高論卓説

高校球児の登板回避に思う 時代画する英断、リーダーに必要な基準

 最速163キロを記録している大船渡高校の佐々木朗希投手が、夏の甲子園岩手大会準決勝で完封勝利。大谷翔平、菊池雄星を輩出した花巻東高校との決勝は全国的に注目された。にもかかわらず、大船渡高校の国保陽平監督は、エースで4番の佐々木を投手としても打者としても決勝で起用せず、大船渡高校は2対12で花巻東に大敗、選手たちの悲願である甲子園出場は夢と散った。

 国保監督は、佐々木投手の登板回避について、「故障を防ぐため」「理由は球数、登板間隔、気温」「3年間の中で一番壊れる可能性が高い」と理由を述べている。

 これに対して、「甲子園に行きたくないのか」とヤジが飛び交い、大船渡高校には「監督は何を考えているのか」「なぜ投げさせなかったのか」と抗議電話が殺到、メディアでも「勝ち度外視」「他の選手の夢を踏みにじる」という論調がはびこり、中には、「壊れても当然。けがをするのはスポーツ選手の宿命」発言も出るなど、国保監督の采配に疑問の声がやまない。

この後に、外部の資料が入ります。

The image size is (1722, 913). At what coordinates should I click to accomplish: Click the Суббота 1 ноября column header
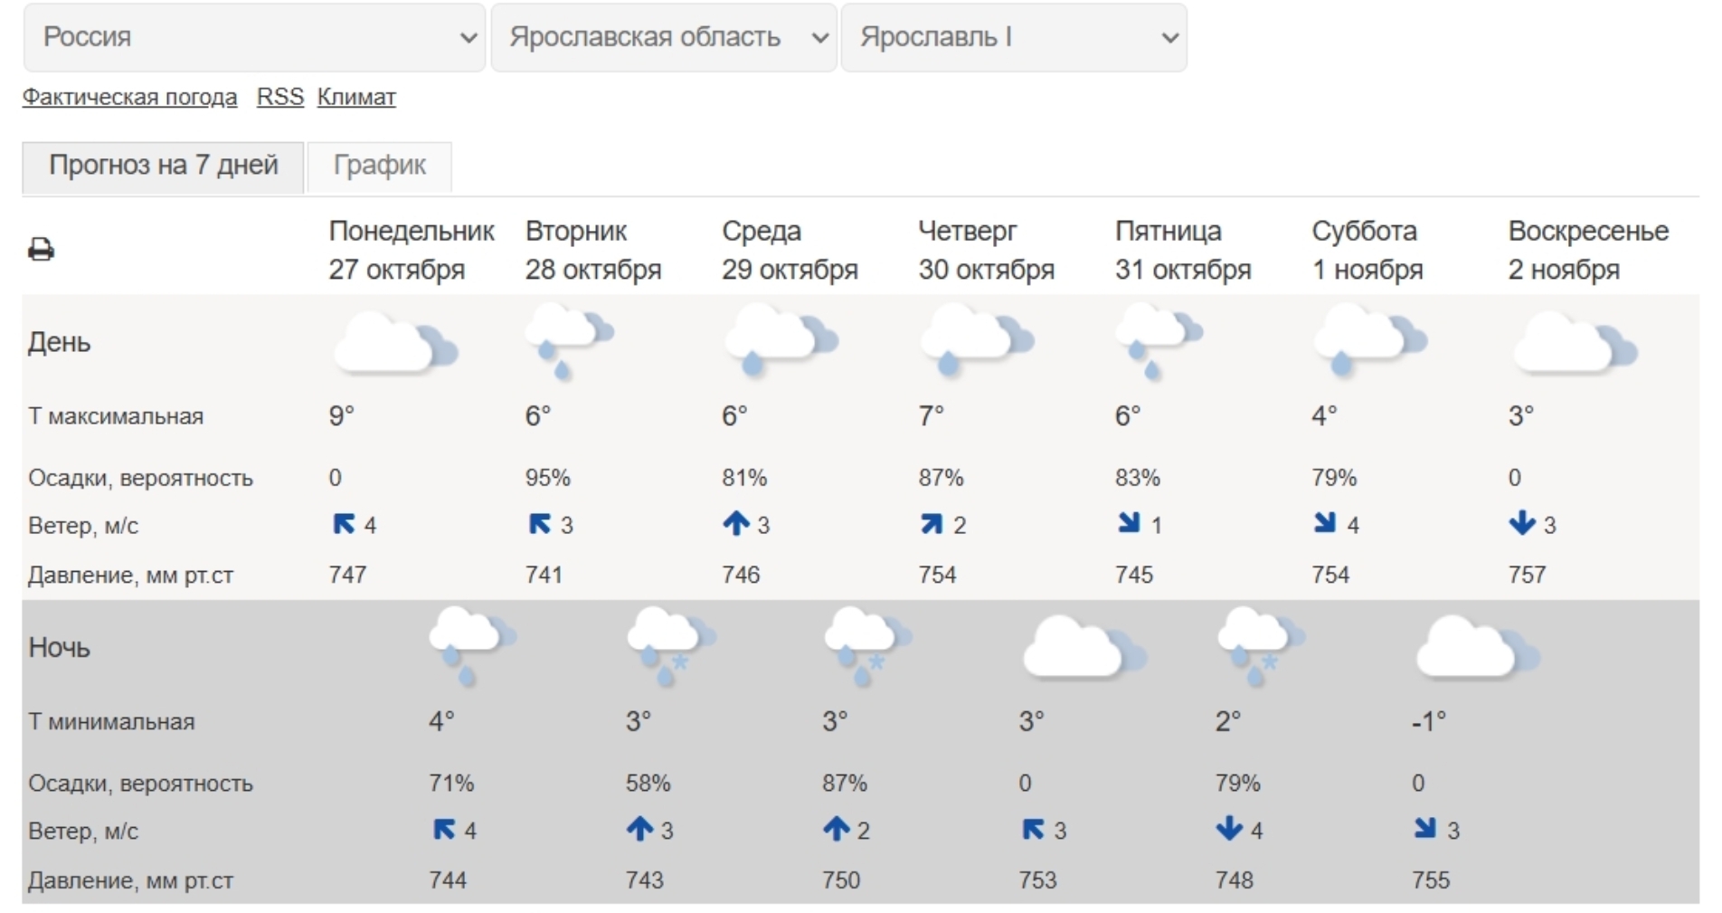tap(1367, 250)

 「実際にけがをしているというわけではないのだから、投げさせればよかったのではないか」「先発させていけるとこまで行けばよかったのではないか」「若いのだからやらせるべきだった」という声が上がる。しかし、けがの可能性を推してさえも投げさせるべきだというのか。「けがをしなかったかもしれないではないか」という声がかえってくるが、けがをしてしまったらもはや手遅れだ。

 大相撲5月場所4日目の取り組みで右ひざを負傷し休場した新大関貴景勝は、3週間の治療が必要と診断されたにもかかわらず、「驚異的な回復をした」ということで、3日休場しただけで再出場。しかし1番とっただけで再休場を余儀なくされ、翌7月場所全休することになった。5月場所の再出場のツケは大きかったと私には思える。

 千賀ノ浦親方は5月場所では、貴景勝の再出場を制止できなかったが、7月場所では出場したいという貴景勝の強い志願に対して、長時間にわたり頑として首を縦にふらず、最終的に全休させた。新大関として一場所たりとも全うせずに大関陥落となったが、正しい判断をした。

 佐々木投手は、4回戦で延長12回194球を投げた後、県高校野球連盟の医療スタッフに右肘内側の違和感を訴えている。準々決勝で登板回避した後、準決勝で完封劇を演じるわけだが、国保監督の頭の中には、もう二度と過度な負荷をかけてはならないという思いがあったに違いない。同じ過ちを二度と繰り返してはならないのだ。

 ビジネスシーンでも同じような局面は山ほどある。「このプロジェクトを乗り切らせなければならない」「顧客依頼に応えるために徹夜させなければならない」時に、健康を損なう可能性を推してもそうしなければならないのか、考えなければならない。

 「大船渡高校35年ぶり甲子園出場という地元の期待に応えられる」「全国のファンが佐々木投手に期待してくれる」「甲子園に出場すればさらに評価される」。こうした周囲からの評価を得たいと思ったのならば、国保監督は、佐々木投手を登板させていただろう。そうしなかった国保監督は、それが甲子園という夢であろうと、何事にも代え難い健康、命を守るという内なる基準に従って英断したのだ。時代を画する英断をする人は、常に内なる基準に従って行動するものだ。

【プロフィル】山口博

 やまぐち・ひろし モチベーションファクター代表取締役、慶大卒。サンパウロ大留学。第一生命保険、PwC、KPMGなどを経て、2017年モチベーションファクターを設立。横浜国立大学非常勤講師。著書に『チームを動かすファシリテーションのドリル』『ビジネススキル急上昇日めくりドリル』(扶桑社)、『99%の人が気づいていないビジネス力アップの基本100』(講談社)。長野県出身。